In each of the six families with children baptized at the Mass, at least one of the parents is Catholic, Caton noted. In the case of 15-year-old Brooks Carver, a ninth-grader at Benilde-St. Margaret’s School in St. Louis Park, his parents chose not to baptize him as an infant in order to let him decide his religion later on.

“I felt like now is the right time, so I told them I wanted to be Catholic,”  Carver said.

He was excited that his grandfather Gene Leise, a parishioner of St. Joseph in Red Wing, was able to witness him join the Church.

“It was just a really great celebration,” Carver said. “I felt welcomed.”

‘Tears of joy’

The first child to request baptism was Joey Bergquist. Last May, the St. Therese fifth-grader talked to his parents, Casey and Joe, about his baptism. Casey, who was confirmed five years ago at the Easter Vigil at St. Therese, asked him where he wanted to be baptized. He said St. Therese. His reason why floored her.

**Data records**
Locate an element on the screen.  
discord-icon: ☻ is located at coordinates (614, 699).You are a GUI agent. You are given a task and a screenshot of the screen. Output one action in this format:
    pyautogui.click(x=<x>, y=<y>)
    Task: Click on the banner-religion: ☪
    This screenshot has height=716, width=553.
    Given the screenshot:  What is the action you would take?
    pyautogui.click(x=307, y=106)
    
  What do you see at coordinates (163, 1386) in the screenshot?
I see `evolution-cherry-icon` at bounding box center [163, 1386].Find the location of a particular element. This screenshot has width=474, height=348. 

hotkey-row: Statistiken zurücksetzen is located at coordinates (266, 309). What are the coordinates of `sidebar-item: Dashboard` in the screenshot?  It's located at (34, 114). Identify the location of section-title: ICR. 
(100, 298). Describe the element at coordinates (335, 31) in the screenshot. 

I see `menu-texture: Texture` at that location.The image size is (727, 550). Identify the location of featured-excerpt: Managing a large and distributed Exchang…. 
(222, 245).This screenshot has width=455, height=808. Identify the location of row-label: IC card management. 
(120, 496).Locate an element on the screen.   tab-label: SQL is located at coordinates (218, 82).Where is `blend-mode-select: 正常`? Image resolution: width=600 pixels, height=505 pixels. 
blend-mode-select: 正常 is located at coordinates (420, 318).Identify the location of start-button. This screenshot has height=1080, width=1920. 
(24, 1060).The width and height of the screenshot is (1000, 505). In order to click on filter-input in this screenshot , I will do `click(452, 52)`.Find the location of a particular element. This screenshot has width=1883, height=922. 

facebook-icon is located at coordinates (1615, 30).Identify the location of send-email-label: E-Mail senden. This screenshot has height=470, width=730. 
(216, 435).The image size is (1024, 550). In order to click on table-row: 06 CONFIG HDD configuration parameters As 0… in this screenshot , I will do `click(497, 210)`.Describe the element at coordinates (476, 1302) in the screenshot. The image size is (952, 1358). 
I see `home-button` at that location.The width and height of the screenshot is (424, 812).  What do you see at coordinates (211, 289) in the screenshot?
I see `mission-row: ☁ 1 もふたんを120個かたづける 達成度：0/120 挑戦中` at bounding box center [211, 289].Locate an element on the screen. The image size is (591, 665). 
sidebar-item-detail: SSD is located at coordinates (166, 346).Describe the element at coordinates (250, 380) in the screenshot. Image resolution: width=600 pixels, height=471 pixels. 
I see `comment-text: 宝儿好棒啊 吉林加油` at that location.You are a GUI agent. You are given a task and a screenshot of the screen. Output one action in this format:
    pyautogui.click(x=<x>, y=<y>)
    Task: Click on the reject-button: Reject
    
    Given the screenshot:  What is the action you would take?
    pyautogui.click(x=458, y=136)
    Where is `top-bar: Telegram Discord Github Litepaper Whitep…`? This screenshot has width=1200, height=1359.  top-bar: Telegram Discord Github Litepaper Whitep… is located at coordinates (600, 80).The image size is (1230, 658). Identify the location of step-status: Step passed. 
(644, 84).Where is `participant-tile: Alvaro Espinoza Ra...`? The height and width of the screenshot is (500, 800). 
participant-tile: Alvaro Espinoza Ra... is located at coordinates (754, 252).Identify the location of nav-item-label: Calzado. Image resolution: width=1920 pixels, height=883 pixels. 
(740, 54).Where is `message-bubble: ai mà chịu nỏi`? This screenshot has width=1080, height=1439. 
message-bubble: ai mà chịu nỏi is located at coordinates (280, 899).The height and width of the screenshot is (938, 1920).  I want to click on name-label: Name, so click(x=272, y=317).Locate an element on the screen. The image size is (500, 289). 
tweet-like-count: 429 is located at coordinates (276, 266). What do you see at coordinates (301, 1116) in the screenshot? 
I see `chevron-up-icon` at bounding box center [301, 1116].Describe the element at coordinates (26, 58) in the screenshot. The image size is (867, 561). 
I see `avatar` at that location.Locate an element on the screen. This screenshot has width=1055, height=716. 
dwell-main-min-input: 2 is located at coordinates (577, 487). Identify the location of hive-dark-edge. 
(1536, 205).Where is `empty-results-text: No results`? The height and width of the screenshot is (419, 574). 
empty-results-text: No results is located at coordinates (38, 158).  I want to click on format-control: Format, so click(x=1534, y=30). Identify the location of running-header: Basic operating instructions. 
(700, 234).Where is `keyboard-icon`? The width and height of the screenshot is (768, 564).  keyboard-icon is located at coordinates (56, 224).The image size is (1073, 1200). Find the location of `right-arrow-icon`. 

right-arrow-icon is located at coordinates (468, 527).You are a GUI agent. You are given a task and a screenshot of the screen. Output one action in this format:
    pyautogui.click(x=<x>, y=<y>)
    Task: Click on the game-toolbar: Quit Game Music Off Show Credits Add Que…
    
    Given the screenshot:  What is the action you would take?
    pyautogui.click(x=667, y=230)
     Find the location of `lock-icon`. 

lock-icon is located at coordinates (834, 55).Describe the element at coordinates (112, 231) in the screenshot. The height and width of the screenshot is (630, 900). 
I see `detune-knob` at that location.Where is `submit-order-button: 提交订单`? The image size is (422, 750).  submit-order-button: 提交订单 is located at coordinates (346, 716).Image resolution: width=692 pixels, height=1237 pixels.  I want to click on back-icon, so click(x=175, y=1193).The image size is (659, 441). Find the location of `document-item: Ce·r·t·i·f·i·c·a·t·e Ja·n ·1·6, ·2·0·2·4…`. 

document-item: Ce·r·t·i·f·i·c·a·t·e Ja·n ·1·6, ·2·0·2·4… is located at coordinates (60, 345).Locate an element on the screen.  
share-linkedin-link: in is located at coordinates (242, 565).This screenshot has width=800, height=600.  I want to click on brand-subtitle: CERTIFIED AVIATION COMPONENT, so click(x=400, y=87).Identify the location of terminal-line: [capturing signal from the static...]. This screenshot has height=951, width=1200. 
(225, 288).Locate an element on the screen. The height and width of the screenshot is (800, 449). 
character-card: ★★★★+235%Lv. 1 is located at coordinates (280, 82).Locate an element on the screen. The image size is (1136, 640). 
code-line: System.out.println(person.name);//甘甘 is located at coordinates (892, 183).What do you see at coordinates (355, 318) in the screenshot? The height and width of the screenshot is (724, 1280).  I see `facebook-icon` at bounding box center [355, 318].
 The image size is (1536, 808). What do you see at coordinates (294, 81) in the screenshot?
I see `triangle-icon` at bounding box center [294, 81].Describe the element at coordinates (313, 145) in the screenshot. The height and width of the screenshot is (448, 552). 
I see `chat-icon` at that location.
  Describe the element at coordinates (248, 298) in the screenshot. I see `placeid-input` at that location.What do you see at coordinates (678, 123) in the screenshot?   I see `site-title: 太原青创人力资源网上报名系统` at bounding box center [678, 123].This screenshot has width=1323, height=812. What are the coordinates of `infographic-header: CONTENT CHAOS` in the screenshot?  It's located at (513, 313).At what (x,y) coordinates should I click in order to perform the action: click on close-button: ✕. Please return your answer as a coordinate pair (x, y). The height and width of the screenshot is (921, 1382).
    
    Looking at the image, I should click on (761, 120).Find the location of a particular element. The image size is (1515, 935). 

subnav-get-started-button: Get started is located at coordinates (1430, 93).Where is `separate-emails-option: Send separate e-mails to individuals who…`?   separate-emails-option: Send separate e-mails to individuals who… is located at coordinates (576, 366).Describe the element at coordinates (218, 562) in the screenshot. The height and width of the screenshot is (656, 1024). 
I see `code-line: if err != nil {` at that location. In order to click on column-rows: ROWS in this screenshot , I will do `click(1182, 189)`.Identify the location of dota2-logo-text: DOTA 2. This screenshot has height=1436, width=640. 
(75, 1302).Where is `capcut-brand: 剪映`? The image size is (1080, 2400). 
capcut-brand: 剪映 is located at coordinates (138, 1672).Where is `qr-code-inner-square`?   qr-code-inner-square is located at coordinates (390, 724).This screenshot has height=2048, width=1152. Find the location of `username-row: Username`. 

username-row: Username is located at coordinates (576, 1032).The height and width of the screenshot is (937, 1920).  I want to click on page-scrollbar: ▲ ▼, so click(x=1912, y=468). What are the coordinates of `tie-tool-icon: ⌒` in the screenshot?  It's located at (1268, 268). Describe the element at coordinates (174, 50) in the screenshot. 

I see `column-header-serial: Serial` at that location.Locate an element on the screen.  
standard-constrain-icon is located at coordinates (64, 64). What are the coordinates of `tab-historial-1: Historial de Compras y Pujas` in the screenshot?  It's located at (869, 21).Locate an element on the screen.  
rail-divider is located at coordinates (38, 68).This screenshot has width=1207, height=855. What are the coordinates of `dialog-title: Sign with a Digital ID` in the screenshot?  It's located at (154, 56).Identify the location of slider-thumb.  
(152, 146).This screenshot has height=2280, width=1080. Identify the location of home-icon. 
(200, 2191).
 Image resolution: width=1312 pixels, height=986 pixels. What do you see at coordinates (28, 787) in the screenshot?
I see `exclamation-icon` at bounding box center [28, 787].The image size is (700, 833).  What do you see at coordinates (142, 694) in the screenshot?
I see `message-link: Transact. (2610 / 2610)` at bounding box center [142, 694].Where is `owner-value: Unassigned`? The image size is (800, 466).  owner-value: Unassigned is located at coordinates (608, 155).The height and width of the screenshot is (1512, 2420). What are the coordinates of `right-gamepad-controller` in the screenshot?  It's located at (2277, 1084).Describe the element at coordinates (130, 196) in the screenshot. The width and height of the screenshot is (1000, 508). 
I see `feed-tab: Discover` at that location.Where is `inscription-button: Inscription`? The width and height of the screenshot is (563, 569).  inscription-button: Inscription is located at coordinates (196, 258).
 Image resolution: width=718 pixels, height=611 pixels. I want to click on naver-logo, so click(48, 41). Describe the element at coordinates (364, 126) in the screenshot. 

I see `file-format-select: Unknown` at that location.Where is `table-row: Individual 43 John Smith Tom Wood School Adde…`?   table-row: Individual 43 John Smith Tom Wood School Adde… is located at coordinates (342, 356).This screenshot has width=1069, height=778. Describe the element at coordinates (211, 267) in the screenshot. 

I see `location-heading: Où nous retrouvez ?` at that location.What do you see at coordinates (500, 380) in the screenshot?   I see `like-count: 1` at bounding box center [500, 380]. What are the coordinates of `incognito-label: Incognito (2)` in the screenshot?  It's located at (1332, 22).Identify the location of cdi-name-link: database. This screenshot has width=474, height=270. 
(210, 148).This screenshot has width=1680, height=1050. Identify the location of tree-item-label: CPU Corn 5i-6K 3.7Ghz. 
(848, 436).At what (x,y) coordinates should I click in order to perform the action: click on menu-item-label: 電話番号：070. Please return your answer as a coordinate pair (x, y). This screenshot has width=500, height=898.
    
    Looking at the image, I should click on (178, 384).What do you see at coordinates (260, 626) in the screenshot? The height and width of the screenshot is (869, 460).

**Problems to solve**
1. Reproduce the passage of the baptism article that starts at "The first child" and ends at "why floored her.".
2. Answer these questions from the baptism article above:
(a) What school does Brooks Carver attend?
(b) Which parish does Gene Leise belong to?
(c) Who was the first child to request baptism?

**Responses to the tasks**
1.
The first child to request baptism was Joey Bergquist. Last May, the St. Therese fifth-grader talked to his parents, Casey and Joe, about his baptism. Casey, who was confirmed five years ago at the Easter Vigil at St. Therese, asked him where he wanted to be baptized. He said St. Therese. His reason why floored her.

2.
(a) Benilde-St. Margaret's School in St. Louis Park
(b) St. Joseph in Red Wing
(c) Joey Bergquist